(Saved entries)
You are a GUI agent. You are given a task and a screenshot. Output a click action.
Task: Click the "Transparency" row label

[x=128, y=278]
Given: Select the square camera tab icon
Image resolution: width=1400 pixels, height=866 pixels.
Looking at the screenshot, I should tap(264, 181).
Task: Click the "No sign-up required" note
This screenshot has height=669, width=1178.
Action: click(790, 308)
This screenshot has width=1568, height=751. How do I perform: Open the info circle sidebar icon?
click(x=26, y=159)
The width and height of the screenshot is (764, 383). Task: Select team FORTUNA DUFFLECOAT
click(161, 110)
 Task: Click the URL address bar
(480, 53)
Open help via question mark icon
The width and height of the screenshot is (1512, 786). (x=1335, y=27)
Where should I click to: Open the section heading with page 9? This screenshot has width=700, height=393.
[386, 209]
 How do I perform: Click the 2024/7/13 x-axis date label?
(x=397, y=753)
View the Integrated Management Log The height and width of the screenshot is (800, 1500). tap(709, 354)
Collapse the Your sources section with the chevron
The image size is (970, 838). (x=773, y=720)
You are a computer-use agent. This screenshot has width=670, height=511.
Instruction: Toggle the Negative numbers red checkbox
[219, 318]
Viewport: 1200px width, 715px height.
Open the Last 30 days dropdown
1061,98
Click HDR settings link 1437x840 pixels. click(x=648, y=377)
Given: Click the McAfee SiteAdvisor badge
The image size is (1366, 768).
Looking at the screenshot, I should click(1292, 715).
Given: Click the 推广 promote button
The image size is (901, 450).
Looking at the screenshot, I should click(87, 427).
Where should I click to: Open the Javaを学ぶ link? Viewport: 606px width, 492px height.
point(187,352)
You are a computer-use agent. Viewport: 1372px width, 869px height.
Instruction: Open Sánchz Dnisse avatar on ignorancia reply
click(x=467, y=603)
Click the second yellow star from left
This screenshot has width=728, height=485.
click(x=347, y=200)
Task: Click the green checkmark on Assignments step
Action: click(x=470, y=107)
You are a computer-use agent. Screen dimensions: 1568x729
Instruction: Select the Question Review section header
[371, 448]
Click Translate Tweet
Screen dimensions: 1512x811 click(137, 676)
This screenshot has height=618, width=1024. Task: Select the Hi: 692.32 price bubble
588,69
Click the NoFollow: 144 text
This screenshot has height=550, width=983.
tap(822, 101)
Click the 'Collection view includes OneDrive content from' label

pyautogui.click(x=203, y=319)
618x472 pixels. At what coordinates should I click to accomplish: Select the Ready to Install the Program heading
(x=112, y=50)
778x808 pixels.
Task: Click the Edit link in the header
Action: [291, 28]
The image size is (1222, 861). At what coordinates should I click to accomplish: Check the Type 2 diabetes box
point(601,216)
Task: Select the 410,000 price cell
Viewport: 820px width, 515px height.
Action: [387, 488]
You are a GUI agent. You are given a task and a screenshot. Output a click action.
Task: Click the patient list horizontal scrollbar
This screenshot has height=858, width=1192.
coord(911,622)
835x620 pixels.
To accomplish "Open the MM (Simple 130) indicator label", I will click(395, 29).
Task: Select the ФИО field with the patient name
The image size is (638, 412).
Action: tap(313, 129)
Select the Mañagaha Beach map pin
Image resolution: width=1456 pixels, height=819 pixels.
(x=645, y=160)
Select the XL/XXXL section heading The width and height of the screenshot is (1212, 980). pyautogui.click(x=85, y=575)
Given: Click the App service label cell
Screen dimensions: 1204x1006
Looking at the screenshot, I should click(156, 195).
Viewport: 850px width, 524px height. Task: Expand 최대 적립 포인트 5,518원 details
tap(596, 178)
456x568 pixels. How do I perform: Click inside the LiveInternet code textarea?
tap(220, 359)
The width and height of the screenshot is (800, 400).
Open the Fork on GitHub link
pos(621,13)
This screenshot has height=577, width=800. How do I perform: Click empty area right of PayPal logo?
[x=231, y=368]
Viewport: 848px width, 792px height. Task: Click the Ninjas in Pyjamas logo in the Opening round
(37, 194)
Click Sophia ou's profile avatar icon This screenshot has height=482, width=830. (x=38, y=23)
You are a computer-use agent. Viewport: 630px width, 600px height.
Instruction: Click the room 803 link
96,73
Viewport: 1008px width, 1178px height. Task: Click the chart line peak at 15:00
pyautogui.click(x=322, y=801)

## What you have to do
Report each line of the data that includes the string "computer".

## Expected answer
You are a computer-use agent. This screenshot has width=670, height=511.
You are a computer-use agent. Viewport: 1372px width, 869px height.
You are a computer-use agent. Screen dimensions: 1568x729
You are a computer-use agent. Viewport: 630px width, 600px height.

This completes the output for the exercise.